Chalet Béranger by Noé Duchaufour Lawrance

published in: Travel, Interiors By Marcia Argyriades, 31 January 2012

Pin It

photo © Vincent Leroux

Despite the traditional chalet exterior appearance, this is no ordinary chalet in terms of its interior. The interior architecture of this family home in the French Alps is inspired by mountains and valleys in a modern character where organic forms are composed around a strip of wood. The entire program, construction, and interior architecture are all built around the focal point of the chalet – a large room where the family comes together around a warm hearth.
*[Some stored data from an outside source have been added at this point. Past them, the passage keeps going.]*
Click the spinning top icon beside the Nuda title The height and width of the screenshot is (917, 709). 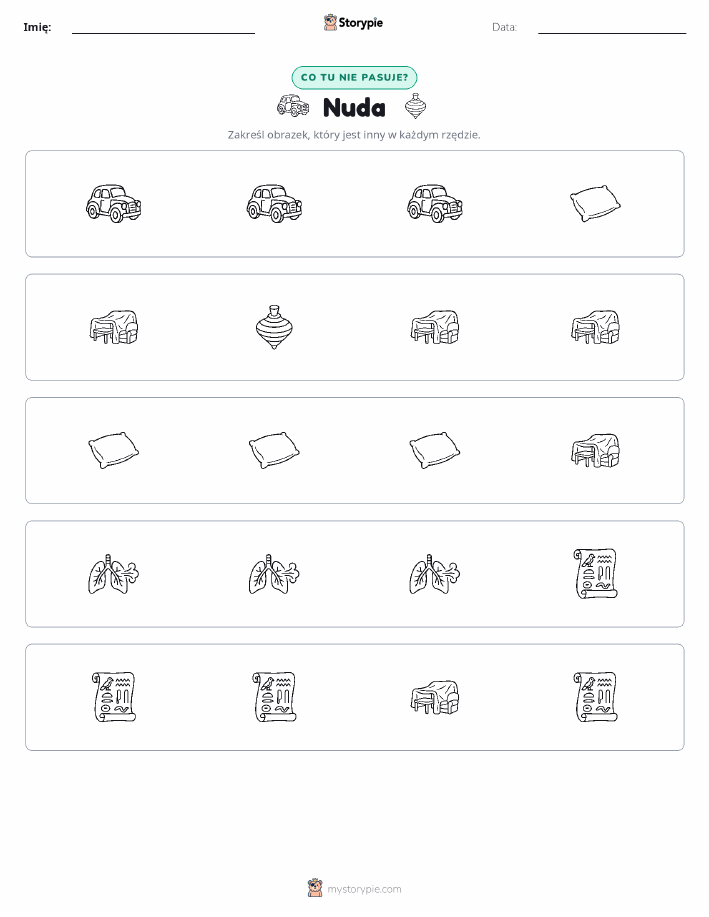click(415, 106)
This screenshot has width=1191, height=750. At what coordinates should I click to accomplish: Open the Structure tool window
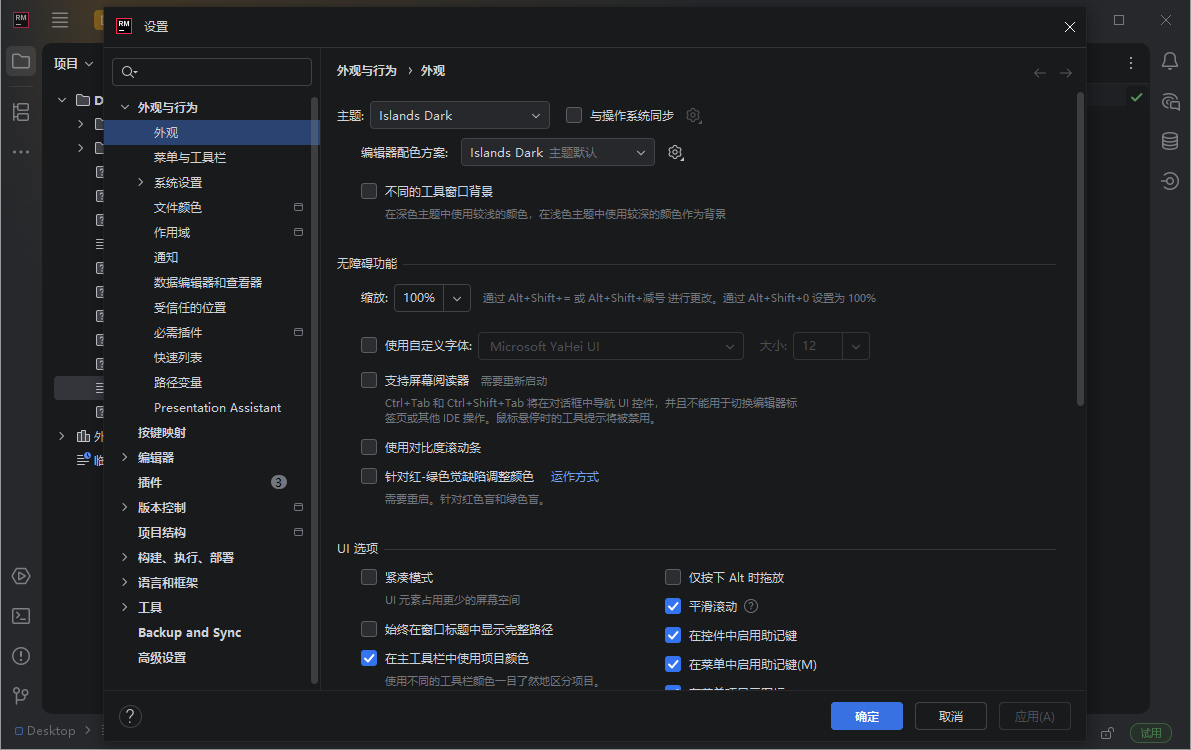pyautogui.click(x=21, y=112)
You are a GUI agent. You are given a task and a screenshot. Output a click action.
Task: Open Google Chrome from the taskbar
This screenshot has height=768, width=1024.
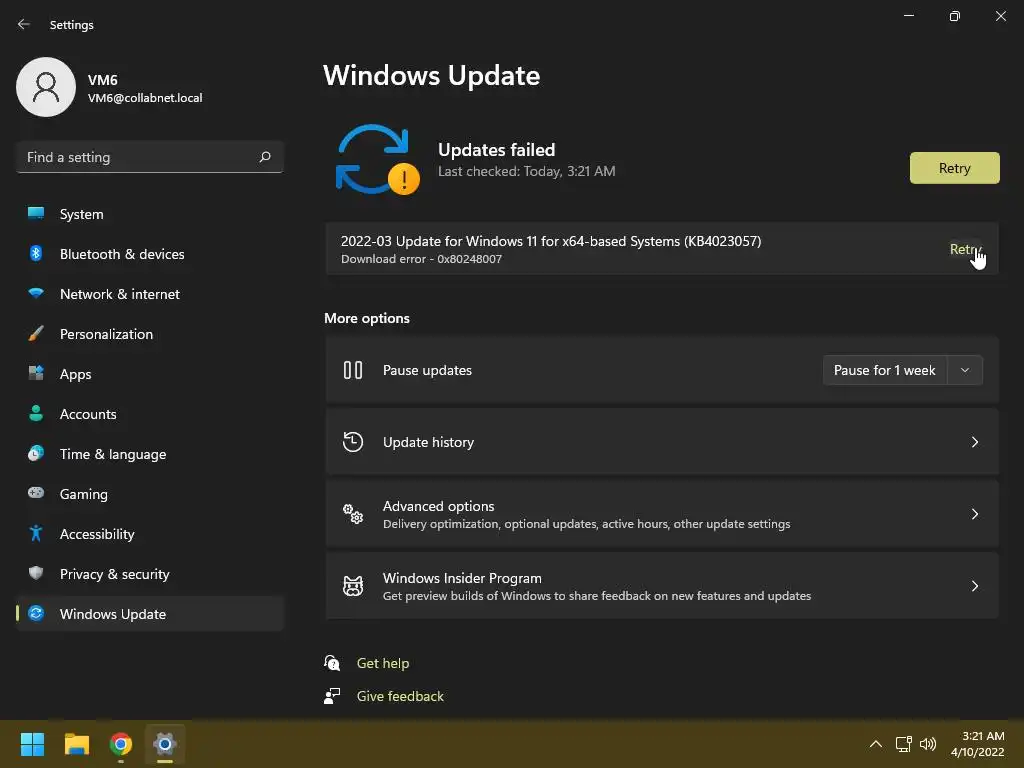coord(120,744)
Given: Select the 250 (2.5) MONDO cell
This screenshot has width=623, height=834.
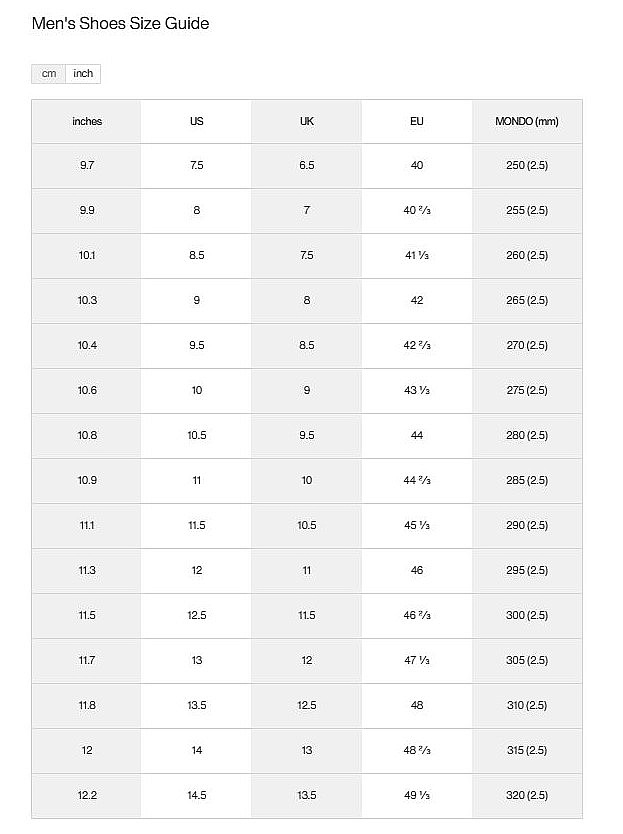Looking at the screenshot, I should pyautogui.click(x=527, y=165).
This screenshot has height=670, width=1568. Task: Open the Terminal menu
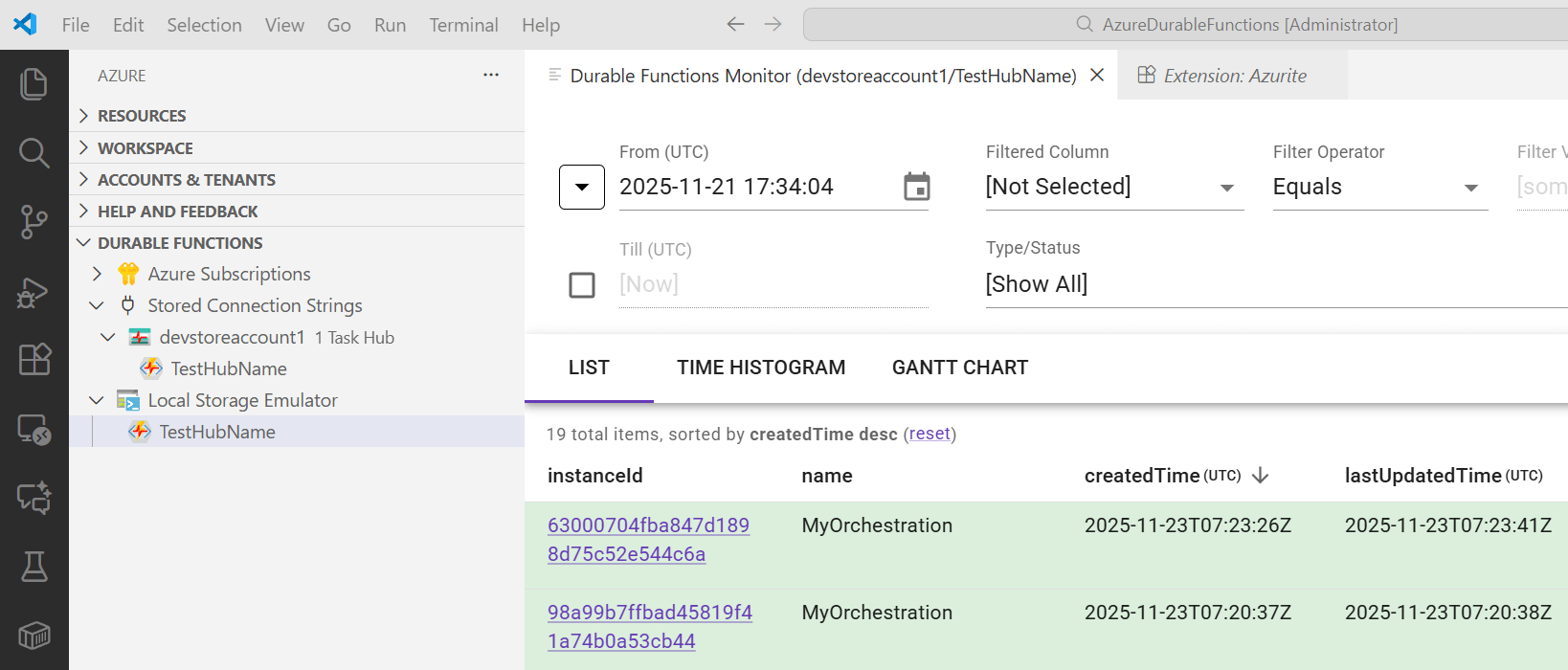[463, 25]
ARMCHAIR: Derby, Noé Duchaufour for Ceccotti collezioni
OCCASIONAL TABLE : Beside you, Noé Duchaufour for
Ceccotti collezioni
HANGING ARMCHAIR : Bubble chair, Eero Aarnio
COFFEE TABLE : Stella, Noé Duchaufour for Ceccotti collezioni
FLOOR LIGHTS : Gregg, Foscarini
FIREPLACE : interior suspended metal structure / concrete coated exterior. Resin concrete coated hearth.

photo © Vincent Leroux

Located in the St. Martin de Belleville in the French Alps, this 530 square meter chalet was completed in December 2011 by designer and interior architect Noé Duchaufour Lawrance. The 530 square meter house runs is a three storey construction where the communal spaces are located on the top floor and are isolated from the private quarters. Additionally, a detached 100 square meter barn area works as a guest house. The main quarters are composed of the main living room on the second floor with a spacious kitchen, yielding a total of 150 square meters, five bedrooms with en suite bathrooms and WC, a Jacuzzi area and a game room. The barn has two bedrooms, two lounge areas and two bathrooms.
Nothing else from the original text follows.